───── DATA PROVIDED

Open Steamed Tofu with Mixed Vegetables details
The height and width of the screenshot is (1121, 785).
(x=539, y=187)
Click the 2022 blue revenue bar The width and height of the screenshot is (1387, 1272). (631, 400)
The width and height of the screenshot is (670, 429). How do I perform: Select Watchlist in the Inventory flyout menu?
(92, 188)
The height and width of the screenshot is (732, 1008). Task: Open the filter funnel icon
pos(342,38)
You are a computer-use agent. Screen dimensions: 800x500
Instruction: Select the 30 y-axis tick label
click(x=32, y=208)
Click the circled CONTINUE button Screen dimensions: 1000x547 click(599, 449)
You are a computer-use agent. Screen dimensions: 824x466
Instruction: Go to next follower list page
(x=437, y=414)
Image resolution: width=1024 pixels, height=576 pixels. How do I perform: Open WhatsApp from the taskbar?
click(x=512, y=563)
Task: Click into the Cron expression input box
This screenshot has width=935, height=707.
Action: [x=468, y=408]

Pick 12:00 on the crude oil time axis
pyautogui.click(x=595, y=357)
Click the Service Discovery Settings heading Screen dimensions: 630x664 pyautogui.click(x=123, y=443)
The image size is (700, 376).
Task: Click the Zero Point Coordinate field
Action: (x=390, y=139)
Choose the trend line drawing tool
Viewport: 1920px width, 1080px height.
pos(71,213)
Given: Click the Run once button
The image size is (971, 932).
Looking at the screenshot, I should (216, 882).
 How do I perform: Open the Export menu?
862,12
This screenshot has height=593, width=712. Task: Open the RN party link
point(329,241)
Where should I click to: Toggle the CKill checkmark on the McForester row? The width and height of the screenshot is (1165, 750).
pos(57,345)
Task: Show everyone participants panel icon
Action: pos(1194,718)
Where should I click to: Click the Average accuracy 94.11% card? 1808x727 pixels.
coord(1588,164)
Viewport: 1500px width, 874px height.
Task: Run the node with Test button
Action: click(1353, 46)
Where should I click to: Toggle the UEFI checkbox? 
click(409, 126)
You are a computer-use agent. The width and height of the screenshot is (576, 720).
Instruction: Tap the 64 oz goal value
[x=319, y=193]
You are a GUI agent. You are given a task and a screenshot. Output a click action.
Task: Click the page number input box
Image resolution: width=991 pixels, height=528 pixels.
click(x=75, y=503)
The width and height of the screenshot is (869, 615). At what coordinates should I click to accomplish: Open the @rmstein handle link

──────────

> ASSIGNMENT
Output every record without changing any wording.

> COMPLETED TASK
Open Steamed Tofu with Mixed Vegetables details
The height and width of the screenshot is (1121, 785).
(x=539, y=187)
Click the 2022 blue revenue bar The width and height of the screenshot is (1387, 1272). (631, 400)
The width and height of the screenshot is (670, 429). How do I perform: Select Watchlist in the Inventory flyout menu?
(92, 188)
The height and width of the screenshot is (732, 1008). Task: Open the filter funnel icon
pos(342,38)
You are a computer-use agent. Screen dimensions: 800x500
Instruction: Select the 30 y-axis tick label
click(x=32, y=208)
Click the circled CONTINUE button Screen dimensions: 1000x547 click(599, 449)
You are a computer-use agent. Screen dimensions: 824x466
Instruction: Go to next follower list page
(x=437, y=414)
Image resolution: width=1024 pixels, height=576 pixels. How do I perform: Open WhatsApp from the taskbar?
click(x=512, y=563)
Task: Click into the Cron expression input box
This screenshot has width=935, height=707.
Action: [x=468, y=408]

Pick 12:00 on the crude oil time axis
pyautogui.click(x=595, y=357)
Click the Service Discovery Settings heading Screen dimensions: 630x664 pyautogui.click(x=123, y=443)
The image size is (700, 376).
Task: Click the Zero Point Coordinate field
Action: (x=390, y=139)
Choose the trend line drawing tool
Viewport: 1920px width, 1080px height.
pos(71,213)
Given: Click the Run once button
The image size is (971, 932).
Looking at the screenshot, I should (216, 882).
 How do I perform: Open the Export menu?
862,12
This screenshot has height=593, width=712. Task: Open the RN party link
point(329,241)
Where should I click to: Toggle the CKill checkmark on the McForester row? The width and height of the screenshot is (1165, 750).
pos(57,345)
Task: Show everyone participants panel icon
Action: pos(1194,718)
Where should I click to: Click the Average accuracy 94.11% card? 1808x727 pixels.
coord(1588,164)
Viewport: 1500px width, 874px height.
Task: Run the node with Test button
Action: click(1353, 46)
Where should I click to: Toggle the UEFI checkbox? 
click(409, 126)
You are a computer-use agent. The width and height of the screenshot is (576, 720).
Instruction: Tap the 64 oz goal value
[x=319, y=193]
You are a GUI agent. You are given a task and a screenshot. Output a click action.
Task: Click the page number input box
Image resolution: width=991 pixels, height=528 pixels.
click(x=75, y=503)
The width and height of the screenshot is (869, 615). At what coordinates should I click to accomplish: Open the @rmstein handle link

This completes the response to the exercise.